Re: Re: DDDA / Docklands Miscellany
It is good hear the positive emphasis in the Docklands Authority end of year statement. To be honest, I haven’t had long enough hands on experience in developing a robust planning framework for an area as large and interesting as the Dublin Docklands. But I would observe that some of the fancy ‘jargon’ used in the titles of DDDA’s publications, does display the same problem with language as experienced by our politicians. I.e. Using the English language in a way that makes no sense to anyone – let alone themselves. I think that Liffey island is an example of a ‘Campshire’ vision that expanded beyond its original brief, to try and move laterally, to occupy the function of a whole economic regeneration strategy. It is simply typical of what designers do, when faced with a subject they have no grasp of – economics – they try to side-step around their own lack of sophistication. (Maybe if architects did attempt to improve this gap in their education, we wouldn’t see AIB becoming almost a project manager for shopping centres on the M50 motorway, and Anglo becoming visionaries for development in the docklands region) The planners really needed to invite players around the table to see what the best solution might be. Not to allow Anglo to take the table away from them altogether. What we have again here, is another symptom of ‘clutch pencil’ isolation-ism.

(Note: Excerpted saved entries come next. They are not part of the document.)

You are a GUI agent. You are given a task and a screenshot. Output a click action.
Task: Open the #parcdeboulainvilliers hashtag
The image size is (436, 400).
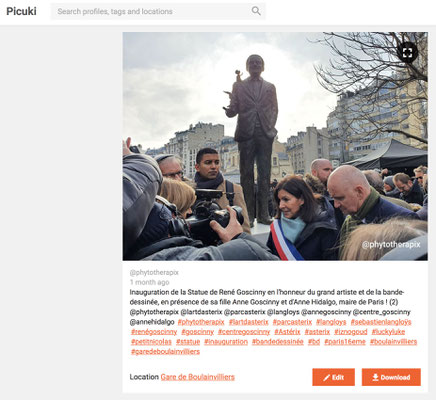click(165, 352)
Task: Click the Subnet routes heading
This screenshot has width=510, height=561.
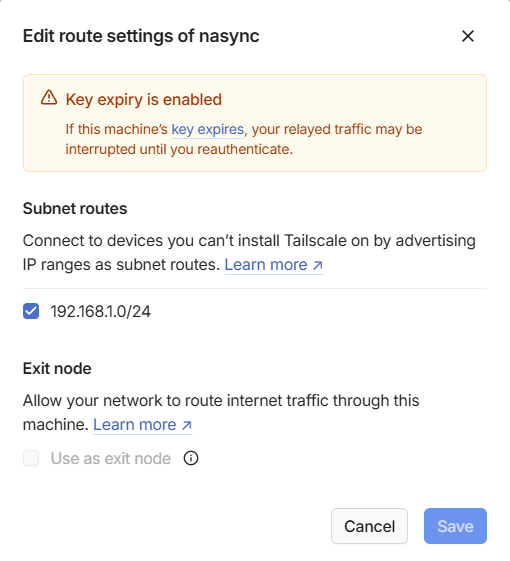Action: tap(75, 209)
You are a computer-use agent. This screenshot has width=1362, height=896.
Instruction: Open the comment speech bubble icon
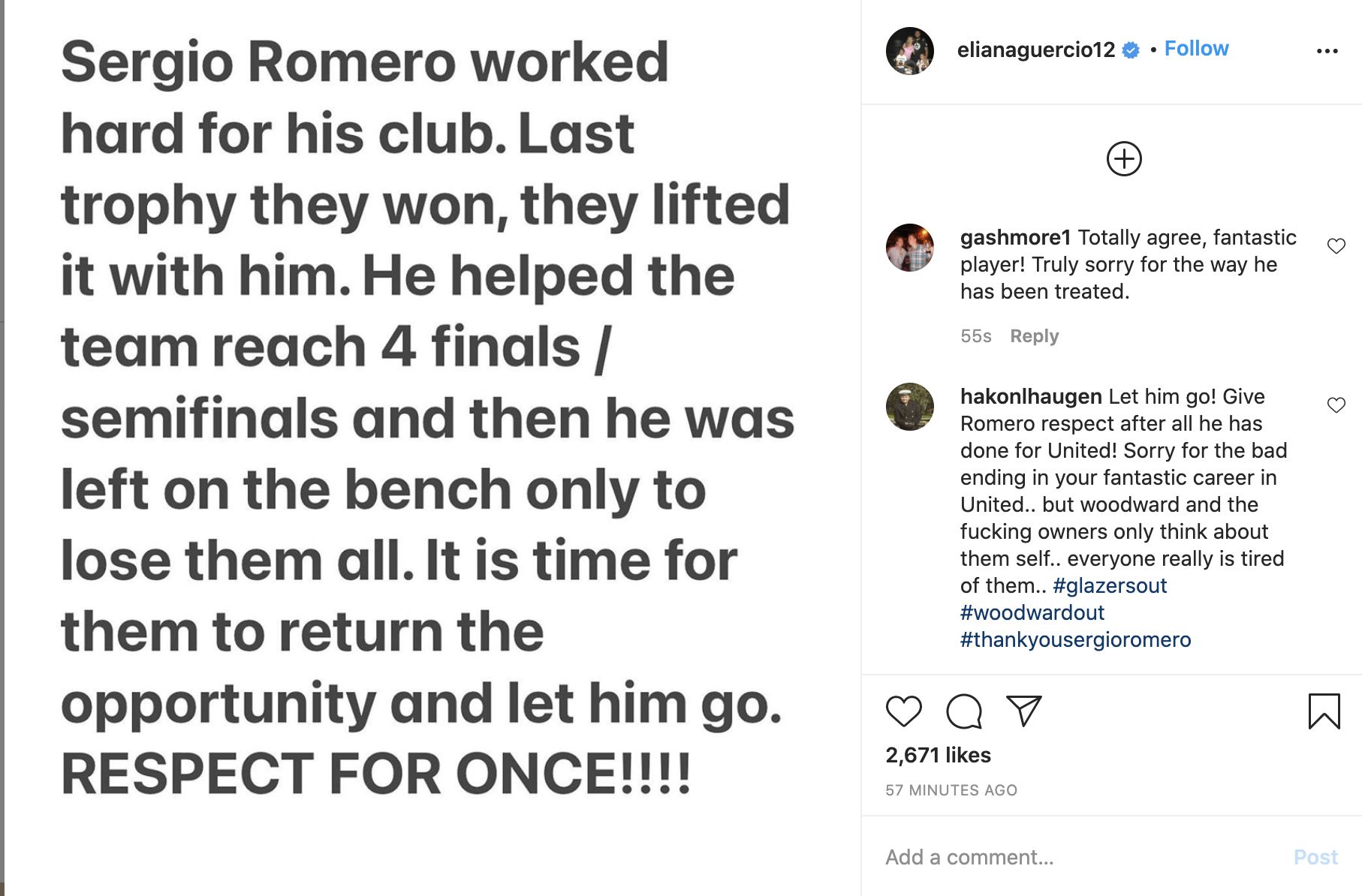pyautogui.click(x=964, y=711)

The wider architectural and design communities have a lot to answer for. Both UCD and Bolton Street spent far too long sitting in ivory towers. I enjoyed many a year in an ivory towers and found people quite civil and agreeable there – but isolated. That in the global environment we live in today, is totally wrong. I hope Waterford/Limerick aren’t following the same trend. I don’t know about Queens. Designers have allowed their standards of language skills to slip down too far. It is sad to see, so many talented and resourceful people, stunted by this lack of practice in language and its use. It is a symptom of architectural and planning schools ‘separation’ from the rest of the university campus. They feel they are superior, and there is a heavy price to be paid for that. Their failure to engage that much in other campus activities such as debating and essay competitions – collective knowledge building and sharing. (Why aren’t UCD design students exhibiting their work in UCD social areas on campus? Other faculties would be delighted to see their work. We need to seriously start teaching those collaborative skills from the ground up – and award course credits as incentivisation) Architects and planners as a whole, seem full of excuses for not improving their reading/writing capabilities. You can see the results in publications by graduates further down the track. They still design their publications, as if never to be viewed by anyone. The DDDA web site even, is an example of that.